Computer use in Claude 3.5 SonnetIn the Anthropic demo video below, you can see the Claude AI being tasked with filling out a form. The various bits of information needed for this form need to be grabbed from different databases and browser tabs-but all the user has to do is ask for the form to be filled out, and give an indication of where the necessary info can be found.
As Claude works through the tasks, it takes screenshots and studies them to see what it's looking at-which is along similar lines to the image recognition and analysis capabilities that AI is already well known for. It then figures out what it needs to do next based on what's on screen and the instructions it has been given.

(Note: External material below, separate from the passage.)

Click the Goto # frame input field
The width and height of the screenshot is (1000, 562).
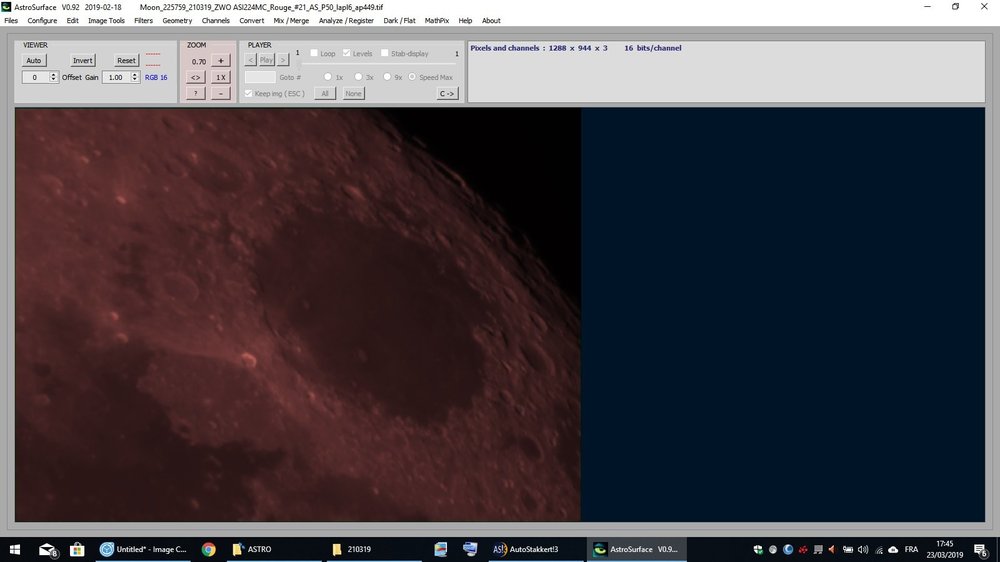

In this case, the AI is smart enough to realize that it needs to switch to a different browser tab and run a search for a company name to find some of the information it's looking for. Cursor moving, cursor clicking, and typing are all handled by Claude along the way. The bot is able to identify the right data, and copy it over to the correct fields on the form.
At the end, Claude is smart enough to spot and select the form submission button on screen, which then completes the task-all while the user looks on. Right out of the gate, it seems the AI model is capable of understanding what's on screen, and figuring out how to manipulate that to complete tasks.
However, Anthropic notes that basic tasks like scrolling, dragging, and zooming still "present challenges" for Claude, and beta testers are being encouraged to test it using "low-risk" scenarios for the time being. In the OSWorld benchmark, which measures how well AI can perform computing tasks, Claude 3.5 Sonnet apparently scores 14.9% (humans typically score around 70-75%).
Claude can now follow prompts to carry out computer tasks. Credit: AnthropicThe developers behind the new capabilities haven't been afraid to point out some of the errors that can occur: In one test, Claude cancelled a screen recording for no apparent reason. In other, the bot suddenly and randomly switched from a coding task to start browsing online photos of Yellowstone National Park.
Anthropic also notes that each step forward in AI can bring with it new safety worries. As per an audit by its internal trust and safety teams, the computer use capabilities as they stand right now don't pose a heightened risk to system security-though this will be continually re-evaluated. What's more, no user-submitted data (including captured screenshots) will be used to train the Claude AI models.